◆ WHAT YOU SHOULD DO:
One line at a time, check the entries below for the word "screenshot", and copy each line that has it.

Segment Start: SUPPLIED RECORDS

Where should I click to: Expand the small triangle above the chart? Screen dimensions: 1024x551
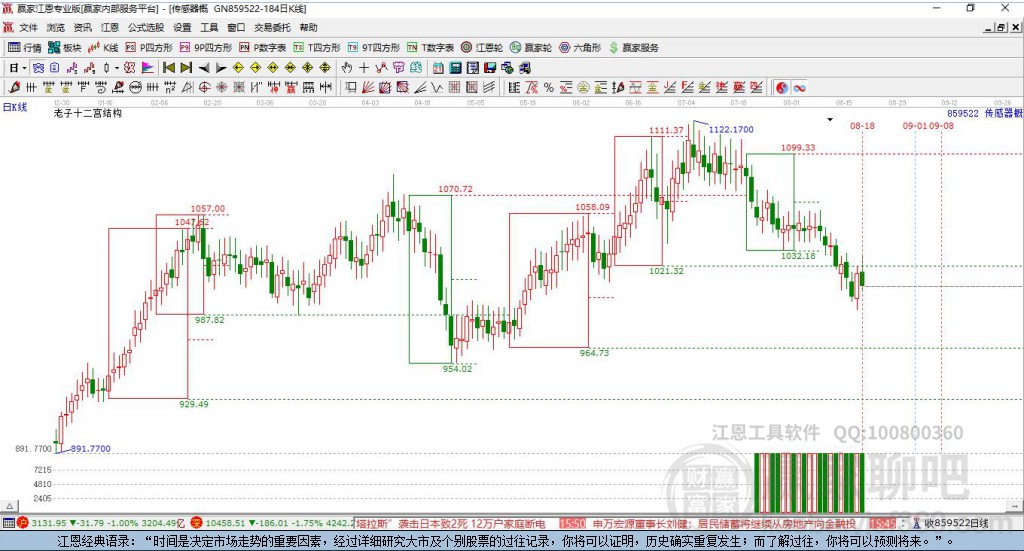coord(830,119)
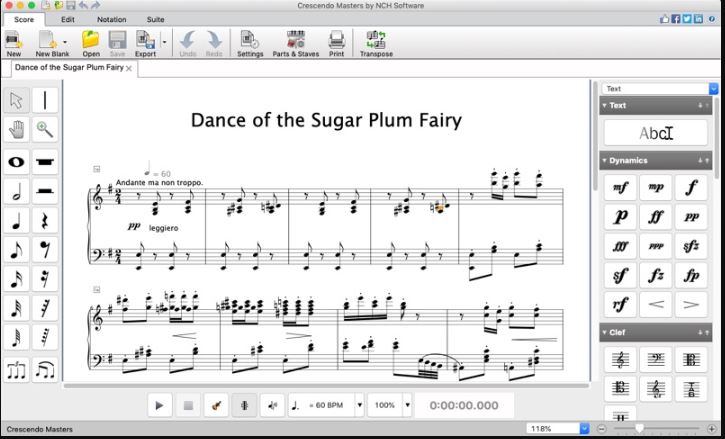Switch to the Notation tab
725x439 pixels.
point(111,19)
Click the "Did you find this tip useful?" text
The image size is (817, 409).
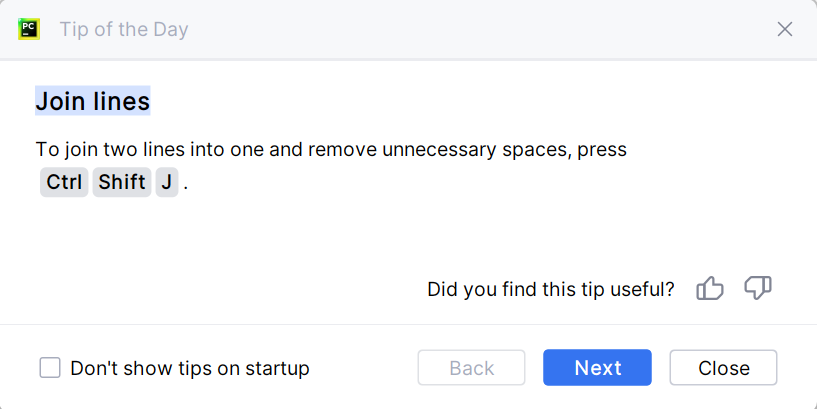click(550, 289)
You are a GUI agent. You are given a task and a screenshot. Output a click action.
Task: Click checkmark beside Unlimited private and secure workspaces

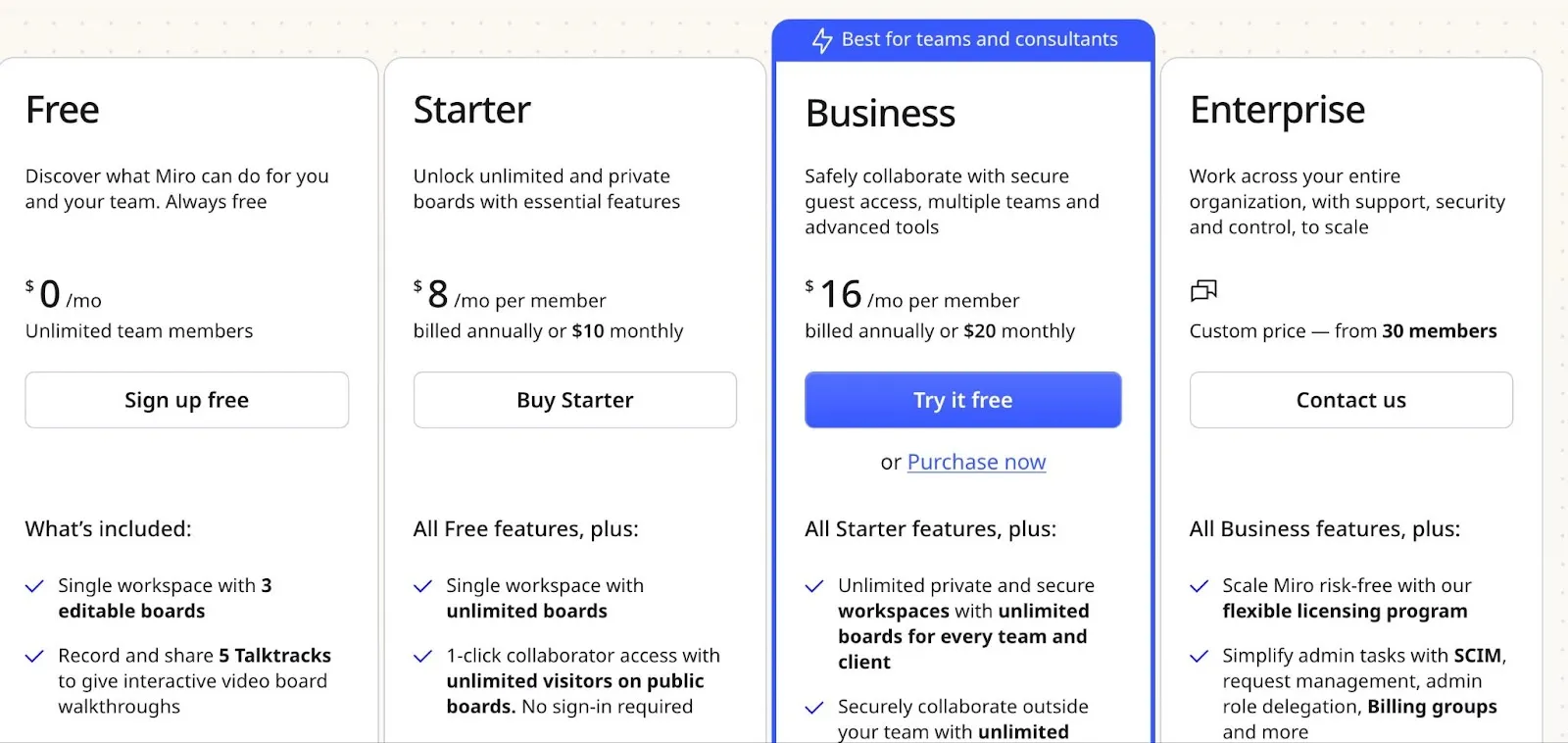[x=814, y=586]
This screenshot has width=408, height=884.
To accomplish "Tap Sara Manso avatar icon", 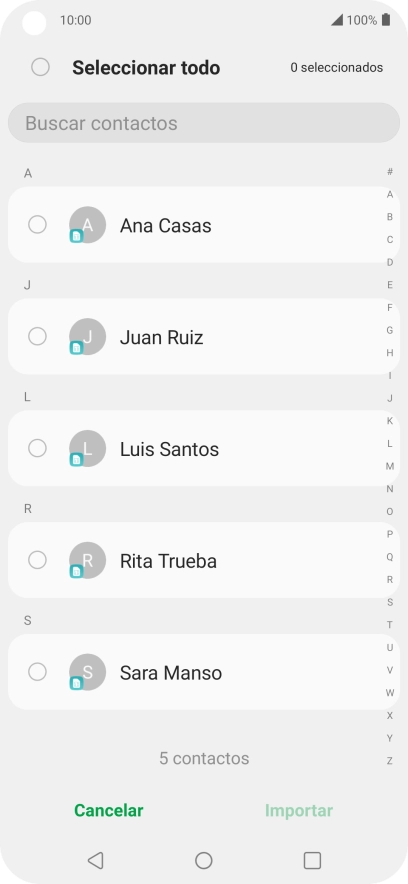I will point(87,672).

Segment End: SUPPLIED RECORDS

◆ RESPONSE TO THE EXERCISE:
You are a GUI agent. You are given a task and a screenshot. Output a click action.
This screenshot has width=408, height=884.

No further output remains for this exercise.